Stored records:
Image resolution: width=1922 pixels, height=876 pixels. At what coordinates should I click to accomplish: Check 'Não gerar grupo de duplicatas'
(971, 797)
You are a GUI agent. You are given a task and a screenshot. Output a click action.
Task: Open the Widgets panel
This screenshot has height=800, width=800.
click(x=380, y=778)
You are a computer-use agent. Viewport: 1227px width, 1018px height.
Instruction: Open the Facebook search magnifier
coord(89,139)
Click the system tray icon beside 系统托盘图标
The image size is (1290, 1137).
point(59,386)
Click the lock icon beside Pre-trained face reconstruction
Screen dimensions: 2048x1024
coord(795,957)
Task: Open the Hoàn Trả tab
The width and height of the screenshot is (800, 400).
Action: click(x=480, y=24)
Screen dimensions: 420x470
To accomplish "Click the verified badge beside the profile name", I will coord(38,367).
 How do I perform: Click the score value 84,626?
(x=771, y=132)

* **Action item**
The response should consist of the entries above, retyped exactly.

* **Written reply**
Image resolution: width=1922 pixels, height=876 pixels. At what coordinates should I click to accomplish: Check 'Não gerar grupo de duplicatas'
(971, 797)
You are a GUI agent. You are given a task and a screenshot. Output a click action.
Task: Open the Widgets panel
This screenshot has height=800, width=800.
click(x=380, y=778)
You are a computer-use agent. Viewport: 1227px width, 1018px height.
Instruction: Open the Facebook search magnifier
coord(89,139)
Click the system tray icon beside 系统托盘图标
The image size is (1290, 1137).
point(59,386)
Click the lock icon beside Pre-trained face reconstruction
Screen dimensions: 2048x1024
coord(795,957)
Task: Open the Hoàn Trả tab
The width and height of the screenshot is (800, 400).
Action: click(x=480, y=24)
Screen dimensions: 420x470
To accomplish "Click the verified badge beside the profile name", I will coord(38,367).
 How do I perform: Click the score value 84,626?
(x=771, y=132)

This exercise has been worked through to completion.